━━━━━ EXERCISE INPUTS ━━━━━

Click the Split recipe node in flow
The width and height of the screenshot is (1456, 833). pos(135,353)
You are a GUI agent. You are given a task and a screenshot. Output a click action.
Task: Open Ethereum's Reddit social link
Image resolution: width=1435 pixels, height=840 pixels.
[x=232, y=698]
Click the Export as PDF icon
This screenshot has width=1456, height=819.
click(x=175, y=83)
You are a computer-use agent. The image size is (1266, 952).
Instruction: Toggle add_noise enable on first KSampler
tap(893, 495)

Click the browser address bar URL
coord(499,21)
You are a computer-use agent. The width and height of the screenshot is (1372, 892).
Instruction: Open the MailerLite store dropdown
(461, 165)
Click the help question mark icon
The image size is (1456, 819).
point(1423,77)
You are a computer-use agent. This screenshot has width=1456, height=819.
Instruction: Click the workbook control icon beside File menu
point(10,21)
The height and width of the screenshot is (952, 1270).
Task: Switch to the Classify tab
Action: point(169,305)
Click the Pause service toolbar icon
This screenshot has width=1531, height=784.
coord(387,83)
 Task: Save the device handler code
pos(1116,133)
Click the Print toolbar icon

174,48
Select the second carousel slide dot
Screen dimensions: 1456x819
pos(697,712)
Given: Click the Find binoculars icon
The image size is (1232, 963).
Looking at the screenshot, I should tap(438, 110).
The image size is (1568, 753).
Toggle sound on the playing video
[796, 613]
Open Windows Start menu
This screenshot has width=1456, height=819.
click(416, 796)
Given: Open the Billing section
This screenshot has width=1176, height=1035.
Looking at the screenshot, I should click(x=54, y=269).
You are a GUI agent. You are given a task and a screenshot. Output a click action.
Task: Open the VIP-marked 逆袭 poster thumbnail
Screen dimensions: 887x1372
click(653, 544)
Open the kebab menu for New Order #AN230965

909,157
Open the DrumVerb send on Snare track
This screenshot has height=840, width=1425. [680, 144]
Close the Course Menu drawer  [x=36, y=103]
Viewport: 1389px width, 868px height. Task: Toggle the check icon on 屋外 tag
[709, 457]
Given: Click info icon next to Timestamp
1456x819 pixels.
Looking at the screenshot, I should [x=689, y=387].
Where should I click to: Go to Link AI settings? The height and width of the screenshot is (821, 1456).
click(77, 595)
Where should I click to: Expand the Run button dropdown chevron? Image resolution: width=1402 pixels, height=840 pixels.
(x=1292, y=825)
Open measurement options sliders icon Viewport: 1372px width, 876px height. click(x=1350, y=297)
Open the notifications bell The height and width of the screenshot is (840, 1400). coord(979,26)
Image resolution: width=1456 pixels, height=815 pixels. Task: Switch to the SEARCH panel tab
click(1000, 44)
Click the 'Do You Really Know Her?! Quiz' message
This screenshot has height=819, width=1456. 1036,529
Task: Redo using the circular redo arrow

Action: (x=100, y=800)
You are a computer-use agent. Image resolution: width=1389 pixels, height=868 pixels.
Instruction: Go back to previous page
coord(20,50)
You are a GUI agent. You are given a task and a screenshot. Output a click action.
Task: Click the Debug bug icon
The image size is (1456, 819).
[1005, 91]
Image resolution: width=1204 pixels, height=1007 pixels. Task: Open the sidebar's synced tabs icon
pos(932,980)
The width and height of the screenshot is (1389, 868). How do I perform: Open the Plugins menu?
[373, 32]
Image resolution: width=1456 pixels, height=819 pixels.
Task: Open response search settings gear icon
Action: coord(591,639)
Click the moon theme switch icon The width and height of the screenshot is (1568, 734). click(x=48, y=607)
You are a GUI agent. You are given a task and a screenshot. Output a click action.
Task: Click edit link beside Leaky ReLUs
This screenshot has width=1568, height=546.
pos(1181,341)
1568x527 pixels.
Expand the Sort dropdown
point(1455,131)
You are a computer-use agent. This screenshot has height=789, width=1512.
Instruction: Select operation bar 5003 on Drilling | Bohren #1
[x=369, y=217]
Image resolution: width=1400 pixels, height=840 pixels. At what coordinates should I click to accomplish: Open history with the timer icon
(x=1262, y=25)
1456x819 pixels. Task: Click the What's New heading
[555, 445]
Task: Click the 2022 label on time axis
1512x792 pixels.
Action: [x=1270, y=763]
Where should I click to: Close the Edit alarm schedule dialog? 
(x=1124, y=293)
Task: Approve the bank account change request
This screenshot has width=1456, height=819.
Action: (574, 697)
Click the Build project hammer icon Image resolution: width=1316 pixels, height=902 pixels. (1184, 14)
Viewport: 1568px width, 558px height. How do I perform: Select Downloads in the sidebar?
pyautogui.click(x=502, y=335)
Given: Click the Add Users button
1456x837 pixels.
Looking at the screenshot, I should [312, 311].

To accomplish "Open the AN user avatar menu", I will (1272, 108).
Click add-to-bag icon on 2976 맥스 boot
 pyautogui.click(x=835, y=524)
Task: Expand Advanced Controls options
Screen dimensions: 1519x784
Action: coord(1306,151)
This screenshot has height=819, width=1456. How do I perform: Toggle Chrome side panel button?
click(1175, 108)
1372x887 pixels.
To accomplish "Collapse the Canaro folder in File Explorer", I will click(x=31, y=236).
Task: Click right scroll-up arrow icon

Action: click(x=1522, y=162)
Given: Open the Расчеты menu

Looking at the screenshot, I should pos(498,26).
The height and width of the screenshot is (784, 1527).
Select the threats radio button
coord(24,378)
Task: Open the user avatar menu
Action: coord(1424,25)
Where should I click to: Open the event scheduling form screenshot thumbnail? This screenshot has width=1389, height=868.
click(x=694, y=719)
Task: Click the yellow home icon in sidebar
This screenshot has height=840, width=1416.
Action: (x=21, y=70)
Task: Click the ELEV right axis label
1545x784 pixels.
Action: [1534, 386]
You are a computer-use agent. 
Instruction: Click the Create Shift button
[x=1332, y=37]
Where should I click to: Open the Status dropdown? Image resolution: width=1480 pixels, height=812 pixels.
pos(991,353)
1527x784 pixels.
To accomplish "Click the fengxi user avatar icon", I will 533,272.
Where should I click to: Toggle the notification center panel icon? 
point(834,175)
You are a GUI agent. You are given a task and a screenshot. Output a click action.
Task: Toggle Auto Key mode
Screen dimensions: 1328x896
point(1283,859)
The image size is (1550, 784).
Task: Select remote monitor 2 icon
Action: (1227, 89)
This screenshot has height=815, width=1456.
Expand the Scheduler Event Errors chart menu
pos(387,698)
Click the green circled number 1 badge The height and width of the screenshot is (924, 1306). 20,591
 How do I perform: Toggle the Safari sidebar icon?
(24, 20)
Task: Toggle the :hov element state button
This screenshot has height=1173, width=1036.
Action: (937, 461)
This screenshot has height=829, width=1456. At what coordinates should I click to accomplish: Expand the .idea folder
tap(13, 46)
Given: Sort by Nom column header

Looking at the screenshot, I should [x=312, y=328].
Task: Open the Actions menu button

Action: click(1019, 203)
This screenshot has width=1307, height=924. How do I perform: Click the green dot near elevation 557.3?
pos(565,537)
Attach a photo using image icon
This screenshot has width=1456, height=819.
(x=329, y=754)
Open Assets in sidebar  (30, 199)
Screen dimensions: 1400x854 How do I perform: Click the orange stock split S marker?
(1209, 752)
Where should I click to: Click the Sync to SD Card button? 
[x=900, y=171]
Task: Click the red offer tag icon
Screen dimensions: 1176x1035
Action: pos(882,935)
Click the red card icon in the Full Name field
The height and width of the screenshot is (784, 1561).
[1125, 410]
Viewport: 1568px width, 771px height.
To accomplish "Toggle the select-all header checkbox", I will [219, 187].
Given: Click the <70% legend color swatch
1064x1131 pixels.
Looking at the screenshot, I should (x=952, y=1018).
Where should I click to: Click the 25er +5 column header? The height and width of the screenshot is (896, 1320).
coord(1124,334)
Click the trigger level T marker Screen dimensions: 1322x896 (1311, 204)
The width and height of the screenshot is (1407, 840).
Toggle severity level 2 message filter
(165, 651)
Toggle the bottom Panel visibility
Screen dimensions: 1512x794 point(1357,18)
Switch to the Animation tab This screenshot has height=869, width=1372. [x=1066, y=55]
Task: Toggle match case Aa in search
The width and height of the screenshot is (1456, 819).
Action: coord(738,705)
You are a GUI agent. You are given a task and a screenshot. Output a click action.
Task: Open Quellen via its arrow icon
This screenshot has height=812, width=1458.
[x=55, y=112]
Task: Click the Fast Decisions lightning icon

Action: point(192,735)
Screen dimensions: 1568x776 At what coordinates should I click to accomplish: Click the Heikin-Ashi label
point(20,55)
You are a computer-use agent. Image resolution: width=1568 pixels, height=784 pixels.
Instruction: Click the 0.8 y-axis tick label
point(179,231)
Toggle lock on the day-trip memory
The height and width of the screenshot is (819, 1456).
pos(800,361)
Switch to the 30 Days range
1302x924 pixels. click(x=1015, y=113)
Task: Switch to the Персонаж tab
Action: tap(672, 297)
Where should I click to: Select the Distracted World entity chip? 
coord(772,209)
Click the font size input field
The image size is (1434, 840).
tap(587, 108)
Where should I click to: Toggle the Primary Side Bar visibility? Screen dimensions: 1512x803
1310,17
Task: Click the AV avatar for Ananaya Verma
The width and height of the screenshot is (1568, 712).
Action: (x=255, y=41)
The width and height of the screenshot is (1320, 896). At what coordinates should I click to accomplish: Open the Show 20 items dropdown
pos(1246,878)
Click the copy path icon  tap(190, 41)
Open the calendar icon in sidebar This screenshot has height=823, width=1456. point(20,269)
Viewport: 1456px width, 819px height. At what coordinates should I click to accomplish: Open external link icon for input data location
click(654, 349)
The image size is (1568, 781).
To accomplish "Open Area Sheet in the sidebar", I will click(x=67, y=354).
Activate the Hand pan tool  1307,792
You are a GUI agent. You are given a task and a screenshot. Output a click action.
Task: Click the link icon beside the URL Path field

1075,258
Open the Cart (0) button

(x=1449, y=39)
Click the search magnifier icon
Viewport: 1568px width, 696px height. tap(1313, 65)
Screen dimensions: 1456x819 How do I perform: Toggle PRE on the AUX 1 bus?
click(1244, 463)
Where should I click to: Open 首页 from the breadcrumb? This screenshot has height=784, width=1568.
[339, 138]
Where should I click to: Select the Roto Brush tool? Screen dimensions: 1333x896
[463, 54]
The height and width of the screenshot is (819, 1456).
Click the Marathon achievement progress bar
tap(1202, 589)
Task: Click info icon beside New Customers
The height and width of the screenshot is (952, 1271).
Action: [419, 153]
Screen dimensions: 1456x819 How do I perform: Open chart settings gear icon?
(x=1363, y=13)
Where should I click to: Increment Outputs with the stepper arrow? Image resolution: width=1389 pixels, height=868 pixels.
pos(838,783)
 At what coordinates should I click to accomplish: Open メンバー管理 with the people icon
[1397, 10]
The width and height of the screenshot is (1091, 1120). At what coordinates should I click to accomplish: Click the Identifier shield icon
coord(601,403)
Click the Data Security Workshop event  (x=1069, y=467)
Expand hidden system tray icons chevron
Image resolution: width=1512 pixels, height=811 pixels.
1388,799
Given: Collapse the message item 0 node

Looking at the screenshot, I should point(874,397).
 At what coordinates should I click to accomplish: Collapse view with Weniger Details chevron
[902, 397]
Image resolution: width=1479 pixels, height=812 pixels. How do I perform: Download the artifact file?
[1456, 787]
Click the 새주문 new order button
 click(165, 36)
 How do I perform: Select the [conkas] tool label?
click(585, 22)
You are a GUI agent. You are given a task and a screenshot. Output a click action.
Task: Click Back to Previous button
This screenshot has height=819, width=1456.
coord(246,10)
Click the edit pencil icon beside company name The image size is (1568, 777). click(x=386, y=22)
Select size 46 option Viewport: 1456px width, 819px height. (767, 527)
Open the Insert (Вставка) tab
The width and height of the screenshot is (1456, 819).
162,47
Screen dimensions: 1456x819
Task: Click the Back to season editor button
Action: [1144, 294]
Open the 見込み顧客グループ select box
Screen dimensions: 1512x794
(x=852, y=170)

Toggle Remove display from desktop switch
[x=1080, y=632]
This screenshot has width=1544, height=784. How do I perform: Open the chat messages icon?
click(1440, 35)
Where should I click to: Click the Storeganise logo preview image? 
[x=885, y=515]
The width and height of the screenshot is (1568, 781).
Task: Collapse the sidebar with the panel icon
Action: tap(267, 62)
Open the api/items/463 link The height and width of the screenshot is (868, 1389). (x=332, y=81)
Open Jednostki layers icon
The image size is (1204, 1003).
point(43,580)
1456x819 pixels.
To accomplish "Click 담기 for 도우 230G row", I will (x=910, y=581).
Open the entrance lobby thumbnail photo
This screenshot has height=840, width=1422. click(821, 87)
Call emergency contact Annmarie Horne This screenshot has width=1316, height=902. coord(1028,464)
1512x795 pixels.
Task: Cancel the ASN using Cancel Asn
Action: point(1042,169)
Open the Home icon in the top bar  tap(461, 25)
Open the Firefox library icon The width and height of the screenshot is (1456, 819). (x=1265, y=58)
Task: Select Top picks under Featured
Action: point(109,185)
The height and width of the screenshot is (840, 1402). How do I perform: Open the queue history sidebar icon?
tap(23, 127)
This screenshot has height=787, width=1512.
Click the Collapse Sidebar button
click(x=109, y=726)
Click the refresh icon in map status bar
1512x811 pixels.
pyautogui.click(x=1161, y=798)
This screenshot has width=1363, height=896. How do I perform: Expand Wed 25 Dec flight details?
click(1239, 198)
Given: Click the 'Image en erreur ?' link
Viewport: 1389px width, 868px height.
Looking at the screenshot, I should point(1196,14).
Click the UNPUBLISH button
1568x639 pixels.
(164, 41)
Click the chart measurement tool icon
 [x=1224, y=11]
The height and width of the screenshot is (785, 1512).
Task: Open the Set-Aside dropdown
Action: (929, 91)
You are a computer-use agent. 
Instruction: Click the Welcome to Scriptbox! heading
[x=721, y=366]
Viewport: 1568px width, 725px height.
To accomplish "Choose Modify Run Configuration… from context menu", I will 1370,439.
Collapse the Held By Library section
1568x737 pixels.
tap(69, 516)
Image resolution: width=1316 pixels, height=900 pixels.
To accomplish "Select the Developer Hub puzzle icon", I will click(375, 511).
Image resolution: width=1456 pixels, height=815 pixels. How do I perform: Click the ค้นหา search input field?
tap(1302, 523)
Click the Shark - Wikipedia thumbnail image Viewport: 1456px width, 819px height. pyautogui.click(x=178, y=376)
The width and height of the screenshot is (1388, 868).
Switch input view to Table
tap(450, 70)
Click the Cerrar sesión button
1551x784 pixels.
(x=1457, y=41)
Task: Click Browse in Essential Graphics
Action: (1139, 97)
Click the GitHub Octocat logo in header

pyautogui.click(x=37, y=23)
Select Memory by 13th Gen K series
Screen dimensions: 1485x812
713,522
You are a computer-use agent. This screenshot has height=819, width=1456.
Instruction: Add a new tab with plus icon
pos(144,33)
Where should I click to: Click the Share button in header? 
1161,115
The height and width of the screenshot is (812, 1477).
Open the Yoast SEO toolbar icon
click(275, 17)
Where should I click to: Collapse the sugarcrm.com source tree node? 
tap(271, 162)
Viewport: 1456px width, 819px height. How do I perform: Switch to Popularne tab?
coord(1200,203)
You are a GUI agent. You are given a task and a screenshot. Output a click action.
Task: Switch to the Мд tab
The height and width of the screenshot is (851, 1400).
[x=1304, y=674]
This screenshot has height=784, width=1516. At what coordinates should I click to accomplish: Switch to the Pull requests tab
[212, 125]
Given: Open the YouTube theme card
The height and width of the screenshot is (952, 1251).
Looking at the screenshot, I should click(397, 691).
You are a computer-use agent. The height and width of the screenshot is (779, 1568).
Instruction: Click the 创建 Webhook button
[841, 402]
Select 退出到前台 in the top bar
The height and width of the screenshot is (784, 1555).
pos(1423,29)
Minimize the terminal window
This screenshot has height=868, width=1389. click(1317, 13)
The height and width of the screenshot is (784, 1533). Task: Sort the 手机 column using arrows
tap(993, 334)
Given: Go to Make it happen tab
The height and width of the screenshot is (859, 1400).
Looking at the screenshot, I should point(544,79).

━━━━━

*TASK ITEM*: A complete answer reproduces every line of the records in which the word "options" occurs.

*OUTPUT OF THE EXERCISE*:
Open measurement options sliders icon Viewport: 1372px width, 876px height. click(x=1350, y=297)
Task: Expand Advanced Controls options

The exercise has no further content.